Yes. Walk down any commercial strip in a California city and there’s a decent chance you’ll see a ‘Now Hiring’ sign in a restaurant or shop window. Employers have been offering cash bonuses and beefed-up benefits to fill empty positions.
California’s unemployment situation “certainly isn’t a question of a lack of job opportunity; that’s not what’s going on,” said Chris Thornberg, founding partner of Beacon Economics, an economic research and consulting firm. “There are an insane number of job opportunities in our state and in the nation overall.” People may just be taking their time to find a good job, he said.
There are also some indications that lower-income families aren’t experiencing economic stress, said Thornberg. For example, the share of Californian consumers with new bankruptcies is lower than it was pre-pandemic.
A lot of the job openings also require in-person, physical work with unpredictable hours — like serving in a restaurant, or packing goods in a warehouse. Some people aren’t willing or able to do that work.
Parry is worried about working in person while the pandemic is ongoing. “I keep seeing signs in restaurants and stuff like that, it really makes me feel bad because I need work,” she said. She worked at Cost Plus over the holidays once in the past, and it made her legs hurt. “I am 71 years old,” she said. “I mean, the last thing I want is a job where I stand all day because it kills the legs and the back.”

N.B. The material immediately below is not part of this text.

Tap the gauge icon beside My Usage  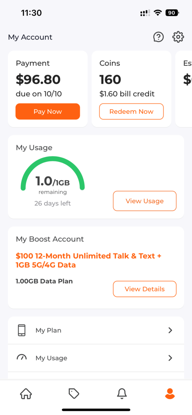[x=22, y=358]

“I think right now we’re seeing a lot of people move out of retail, leisure and hospitality and start looking for other employment,” said Somjita Mitra, chief economist at the California Department of Finance. Unpredictable schedules make it hard for workers in those industries to find child care and use public transit to get to work. “There’s going to be some structural changes in those industries long term,” she said.
It’s not all bad
Compared to California’s jobs recovery after the Great Recession — when unemployment peaked around 12.6% and took more than four years to get down to the state’s current 7.3% unemployment rate — the state’s post-pandemic recovery has been a roaring success. During the pandemic, unemployment in the state crested at 16%, but just a year-and-a-half later, that number had fallen by more than half.
If workers are holding out for jobs that better match their needs and goals, that can prompt employers to increase wages for the lowest wage workers, for example, or offer them more stable schedules — concessions that are good for the economy, said Irena Asmundson, managing director of the California Policy Research Initiative at Stanford Institute for Economic Policy Research and former chief economist for California Department of Finance.

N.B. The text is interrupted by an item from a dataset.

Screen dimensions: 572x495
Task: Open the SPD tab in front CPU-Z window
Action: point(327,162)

“Our economy really does work better when we have more of a balance of power between employers and employees,” Asmundson said.

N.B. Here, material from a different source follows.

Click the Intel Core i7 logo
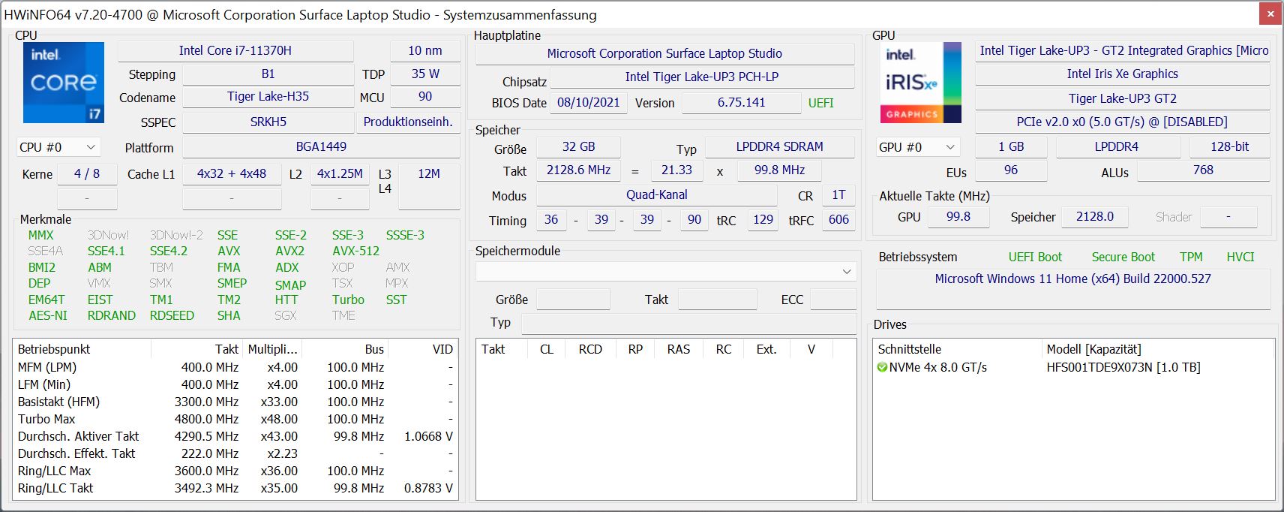The image size is (1284, 512). [63, 82]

When will the unemployment rate come down?
A May 2021 report from the Department of Finance projected that California’s unemployment rate would return to pre-pandemic levels in 2024.
A new report from UCLA Anderson Forecast predicts that California’s unemployment rate will fall to an average of 5.6% in 2022, and will drop further to an average of 4.4% in 2023. Authors Jerry Nickelsburg and Leila Bengali also expect job growth to slow in industries with a lot of personal contact, and in sectors that cater to tourists.
It’s unclear if California’s pre-pandemic jobless rate of about 4% was sustainable, said Asmundson. There’s a sweet spot, she said, and while economists disagree on exactly what that sweet spot is, she puts it at 5% for California. She predicts we will get to that rate in mid 2022.
Other economists think we shouldn’t worry about the unemployment rate.
“Who cares?” asked Chris Thornberg. “People shouldn’t care,” he said. The more important question, he said, is whether there are job opportunities for people. “The answer is yeah, more than ever before.”